Refrigerators can be defined as temperature-cooling machines in which thermal dynamic cyclic processes occur (see, for example, U.S. Pat. No. 2,906,101). A "single-stage"refrigerator includes a single cylindrical work chamber encompassing a displacement member. The chamber is connected in alternation to high-pressure and low-pressure gas sources for predetermined periods, so that the desired thermal dynamic cyclic process (e.g., Stirling process or Gifford/McMahon process) occurs during reciprocation of the displacement member. As a consequence of this reciprocation, heat is withdrawn from a specific region of the work chamber. In two-stage refrigerators (having dual work chambers) employing such cyclic processes, temperatures down to about 10K can be generated using helium as a working gas in the work chamber.
Two-stage refrigerators are often used to operate cryogenic pumps and cryostats. In such devices, the cryogenic pump or cryostat usually includes a housing that receives component parts to be cooled.
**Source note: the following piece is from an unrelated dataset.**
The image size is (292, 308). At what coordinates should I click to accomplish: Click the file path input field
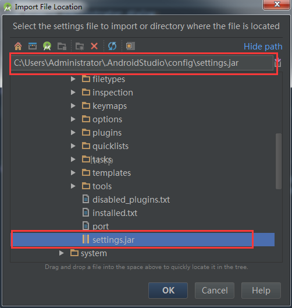tap(142, 63)
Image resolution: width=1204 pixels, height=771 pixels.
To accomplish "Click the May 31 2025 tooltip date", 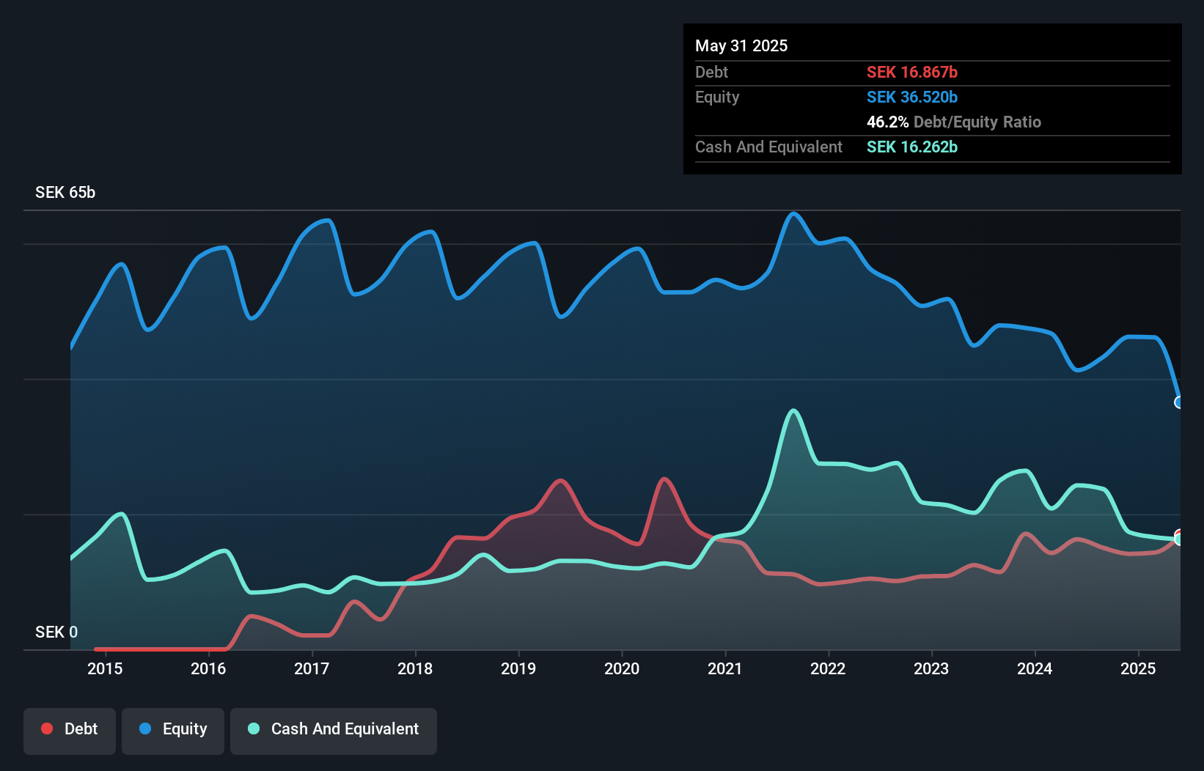I will click(x=741, y=45).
The refrigerator includes a housing that is connected to the component housing using a connecting pipe. The refrigerator may further include a refrigerating generator having at least one cylindrical work chamber (two in the case of a two-stage refrigerator) with a displacement member oscillating therein. The refrigerating generator extends through the refrigerator housing and the connecting pipe, into the component housing. The portion (usually the cold end) of the refrigerating generator that extends into the component housing carries a plurality of pump surfaces.
In a cryogenic pump operated with a two-stage refrigerator, the first, warmer refrigerator stage carries a pot-shaped pump surface that serves as a radiation shield for the pump surfaces of the second, colder stage. In the work chambers of the first and second refrigerator stages, the displacement members oscillate at a frequency that usually amounts to a few Hertz, for example 2 to 3 Hertz. This oscillation generates vibrations that may be transmitted from the refrigerator through the pump housing and eventually to a recipient connected to the pump housing. In many environments in which cryogenic pumps are commonly used (for example, in electron microscopes), such vibrations are particularly troublesome.
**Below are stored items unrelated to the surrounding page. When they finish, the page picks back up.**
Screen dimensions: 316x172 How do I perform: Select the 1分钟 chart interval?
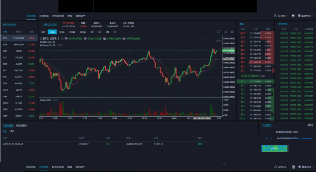pyautogui.click(x=52, y=32)
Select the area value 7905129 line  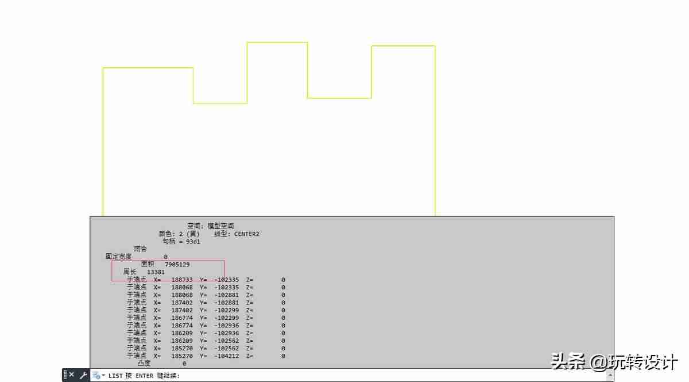165,264
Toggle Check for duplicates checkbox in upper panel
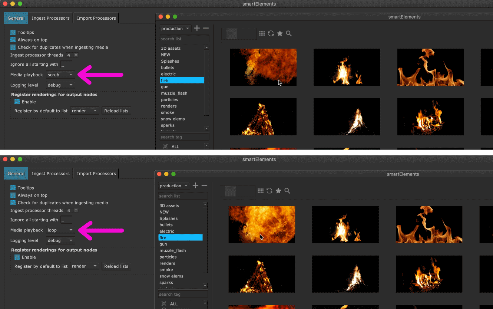493x309 pixels. pyautogui.click(x=13, y=47)
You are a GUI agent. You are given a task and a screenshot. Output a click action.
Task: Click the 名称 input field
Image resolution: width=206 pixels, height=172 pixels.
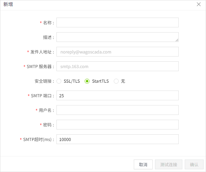point(117,22)
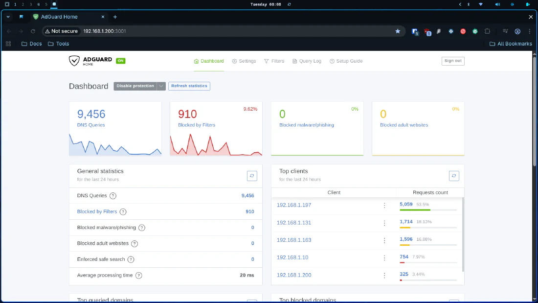Click help icon beside Average processing time
This screenshot has width=538, height=303.
tap(138, 276)
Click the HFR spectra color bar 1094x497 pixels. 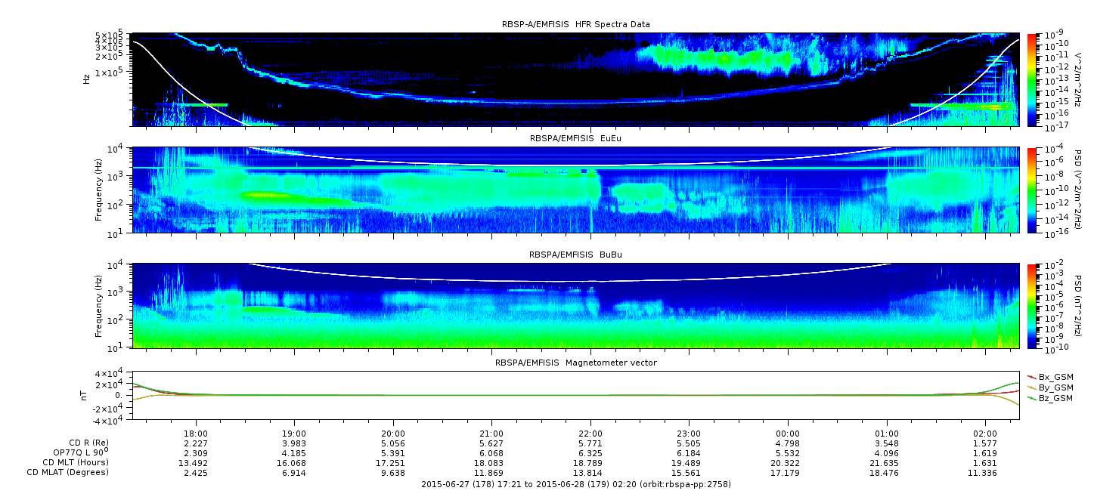pos(1031,80)
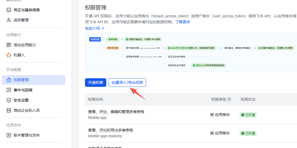Click the 添加应用能力 grid icon
Image resolution: width=297 pixels, height=148 pixels.
click(x=9, y=45)
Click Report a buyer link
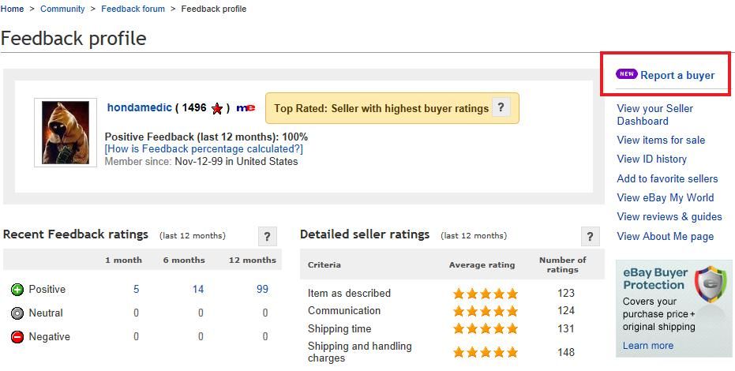The image size is (735, 371). 677,76
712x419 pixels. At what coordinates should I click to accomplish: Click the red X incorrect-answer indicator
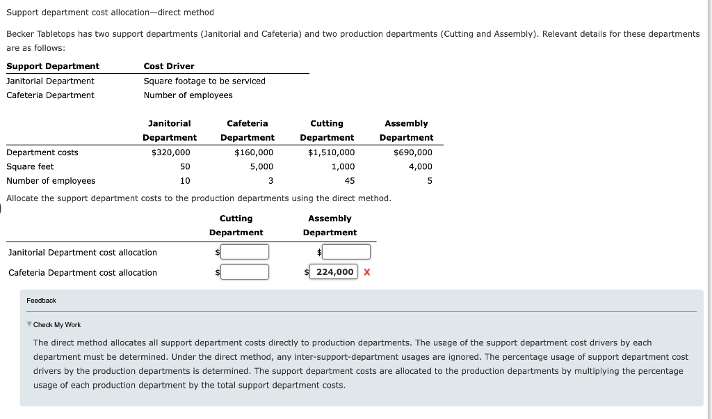(366, 271)
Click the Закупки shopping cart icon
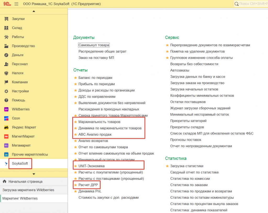The height and width of the screenshot is (213, 268). 7,19
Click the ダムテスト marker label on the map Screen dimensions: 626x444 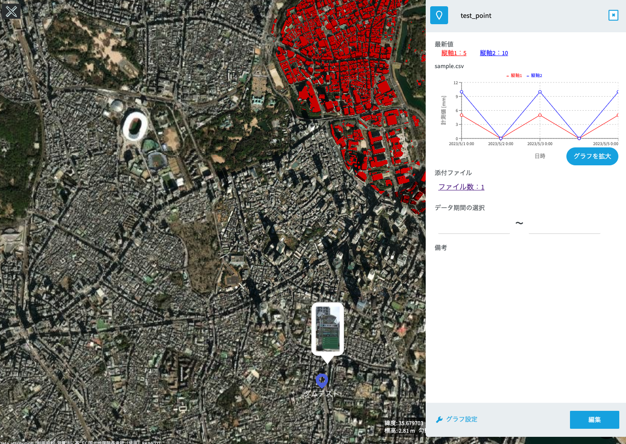[321, 394]
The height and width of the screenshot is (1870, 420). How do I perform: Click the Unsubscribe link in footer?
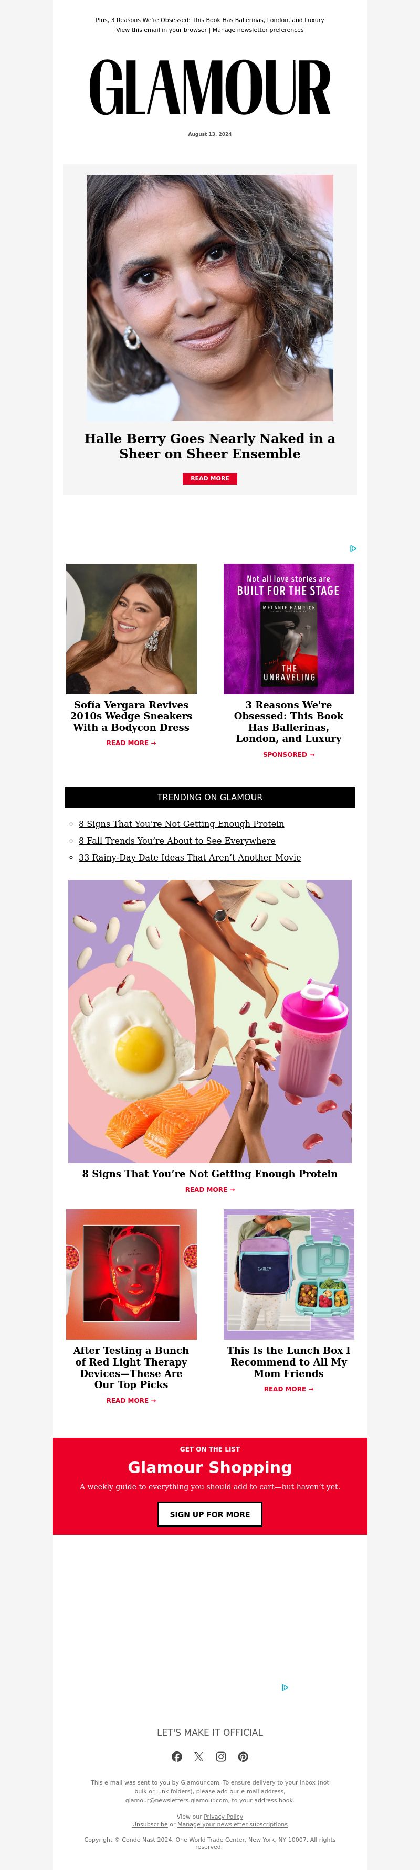(150, 1824)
It has therefore already been proposed to provide damping structure that prevents vibrations from the refrigerator from being transmitted through the pump housing to the recipient. German OS No. 36 90 477 and U.S. Pat. No. 4,363,217 disclose damping structure that includes bellows systems combined with various damping agents (for example elastomers, damping material surrounding the bellows, wire suspension systems, and magnetic fields). Damping mechanisms of the type disclosed in these publications are relatively technically complex, and require excessive amounts of space.
European Application No. 19 426 discloses an apparatus in which a cryogenic pump is suspended from an associated recipient in a pendulum arrangement, using a spring bellows. This design, like those previously described, uses an expensive and delicate bellows. Furthermore, such an arrangement is ineffective when the displacement members of the refrigerator reciprocate or oscillate along the axis of distension of the spring bellows.
It can thus be seen that there exists a need for a refrigerator operated apparatus of the type described in which the cryogenic pump housing is coupled to the refrigerator housing with a structure that includes a simple, yet efficient, damping mechanism.